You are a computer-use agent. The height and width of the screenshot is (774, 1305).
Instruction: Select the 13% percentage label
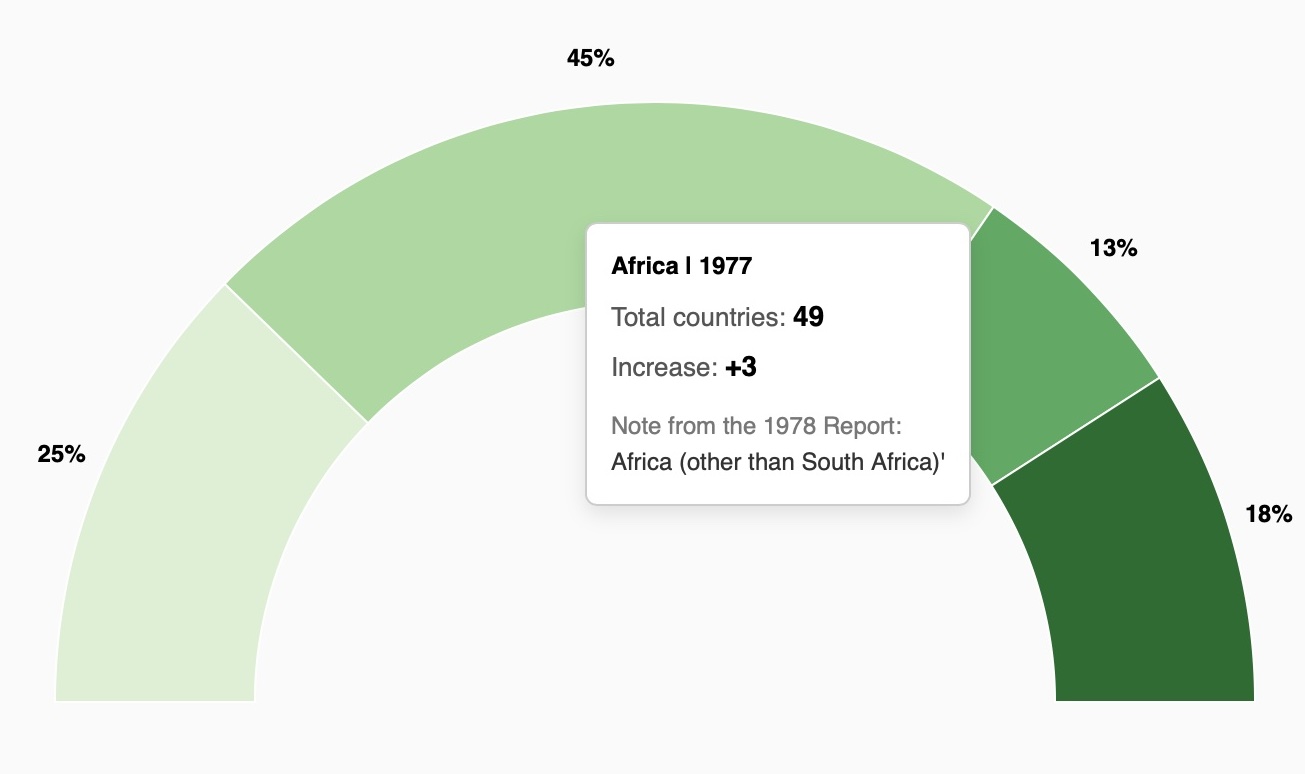pyautogui.click(x=1113, y=248)
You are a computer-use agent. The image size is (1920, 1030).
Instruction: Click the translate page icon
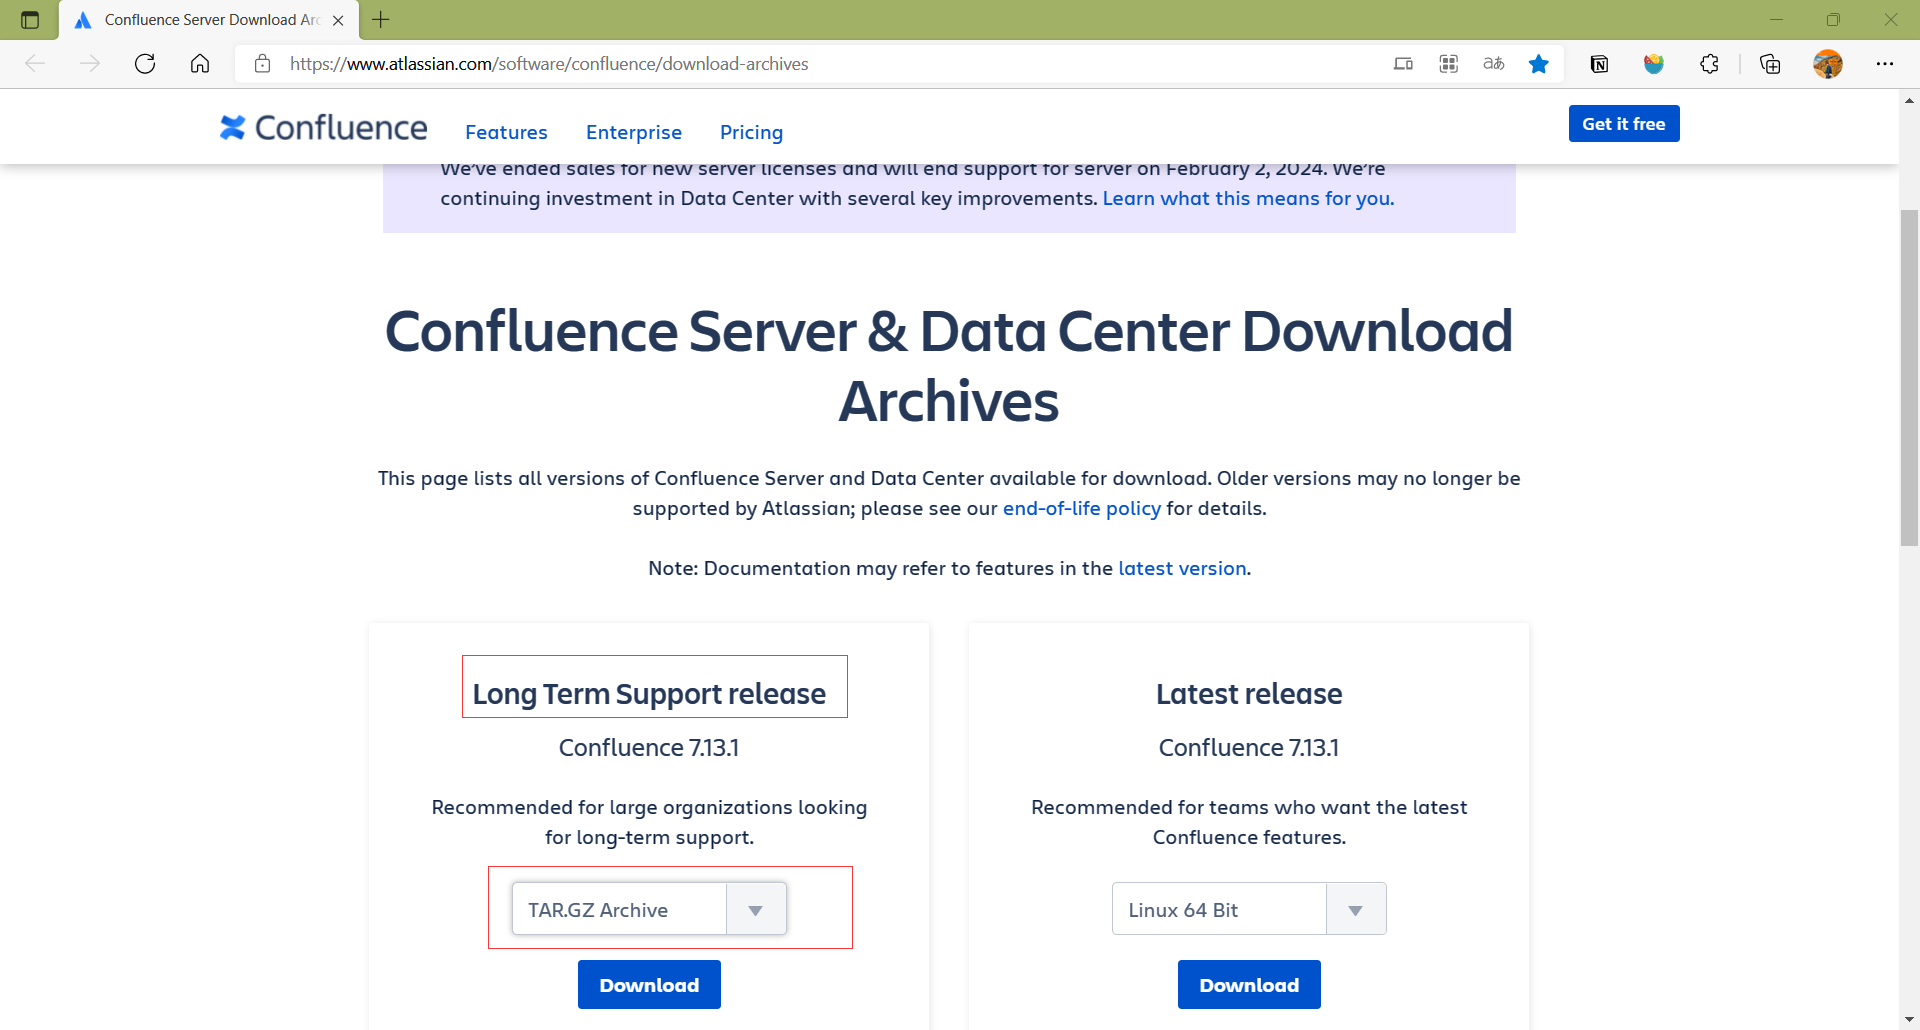(1493, 64)

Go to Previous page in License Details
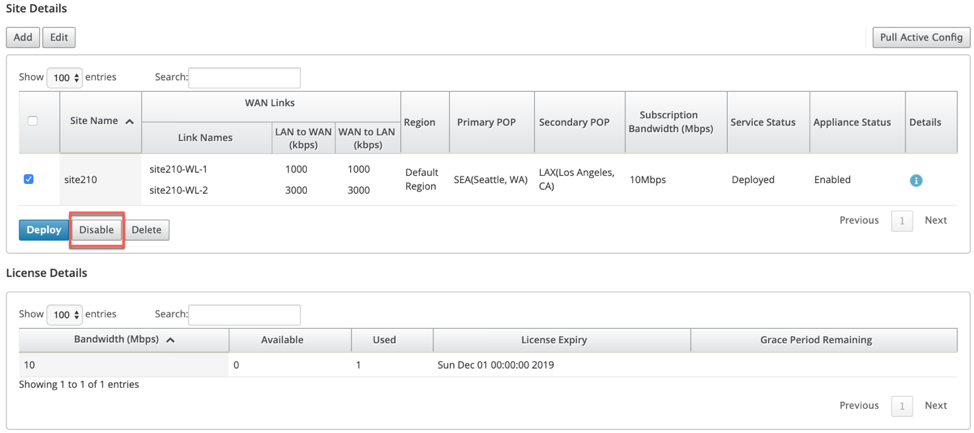pos(859,406)
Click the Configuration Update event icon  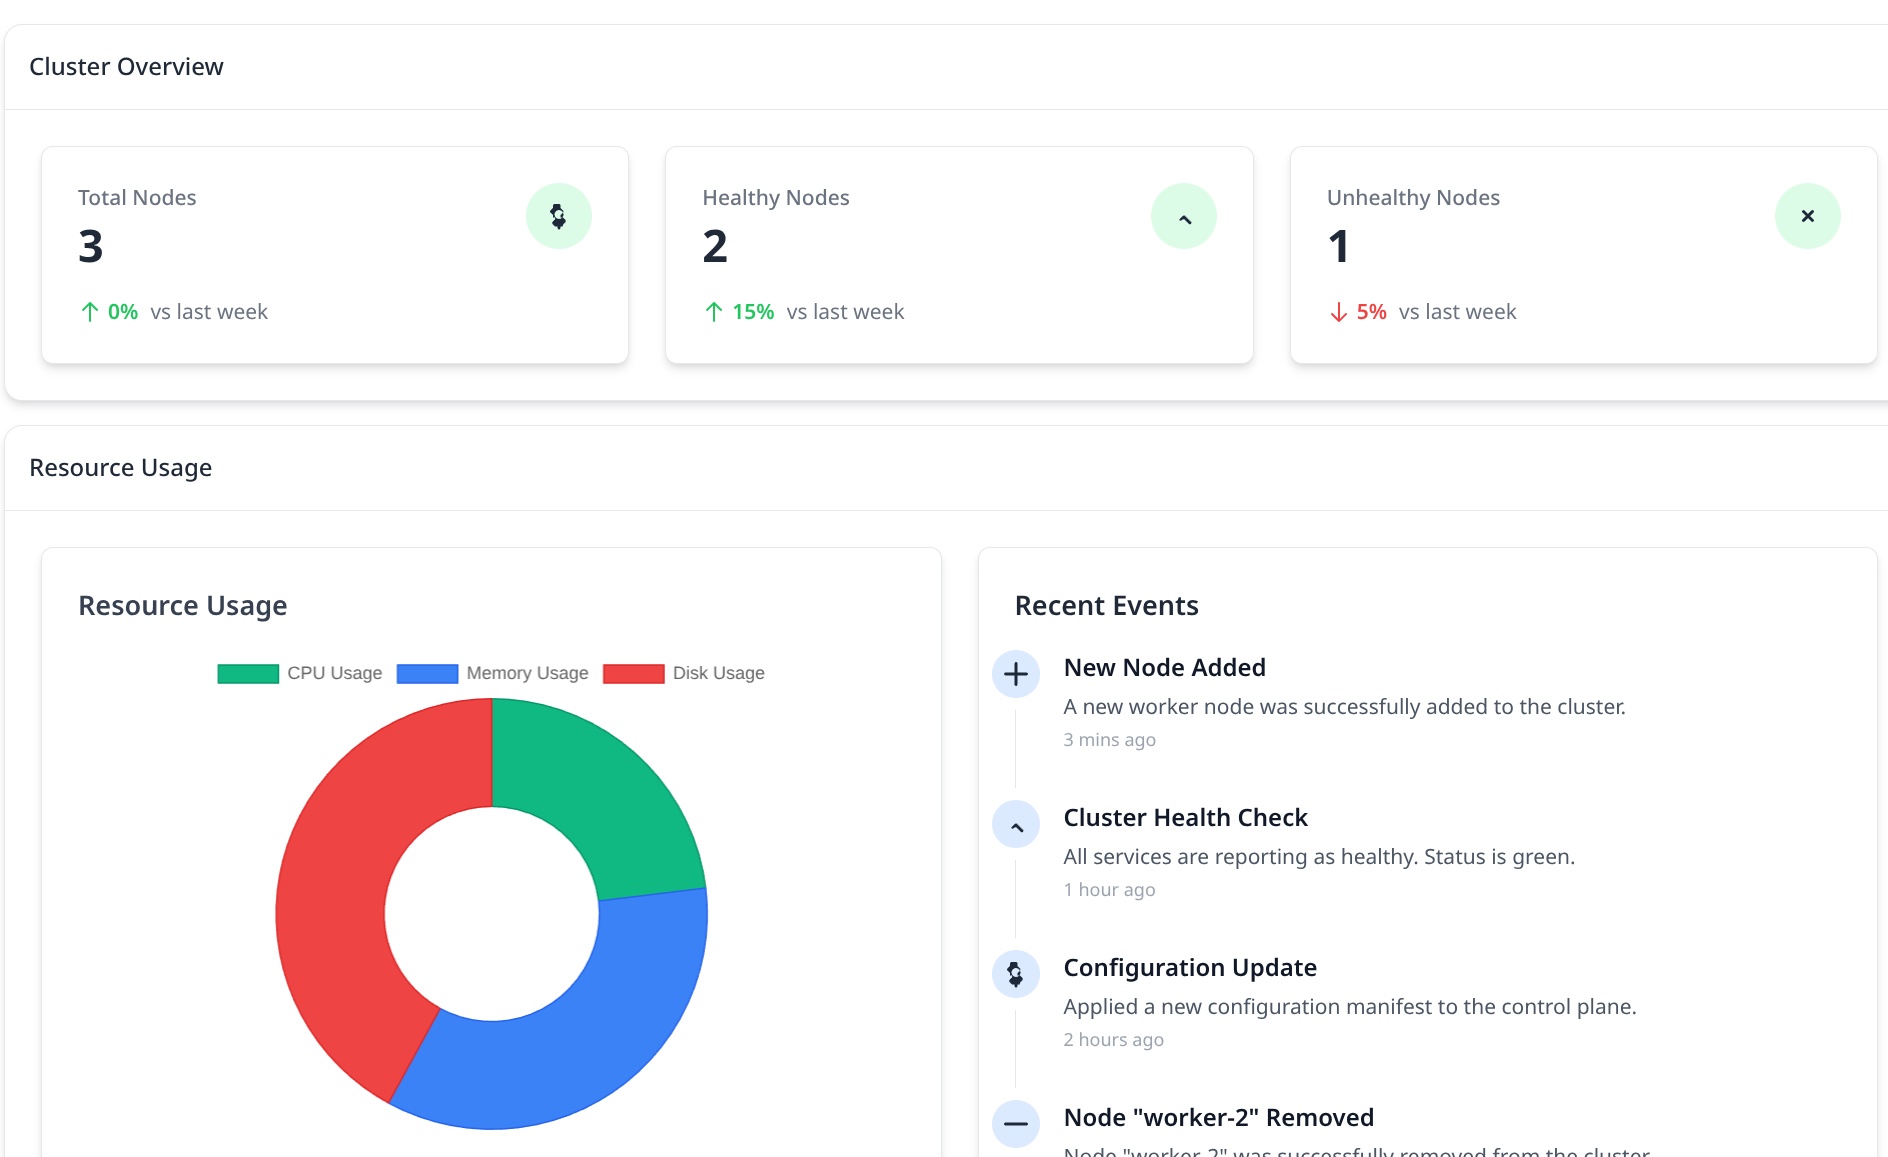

☆ ☆ ☆

[WHAT IS BEING ASKED]: Show each line of the data above that contains the string "computer". Matching is case-sensitive.

[WRITTEN ANSWER]:
You are a computer-use agent. The height and width of the screenshot is (774, 1305).
You are a computer-use agent. The image size is (1920, 1030).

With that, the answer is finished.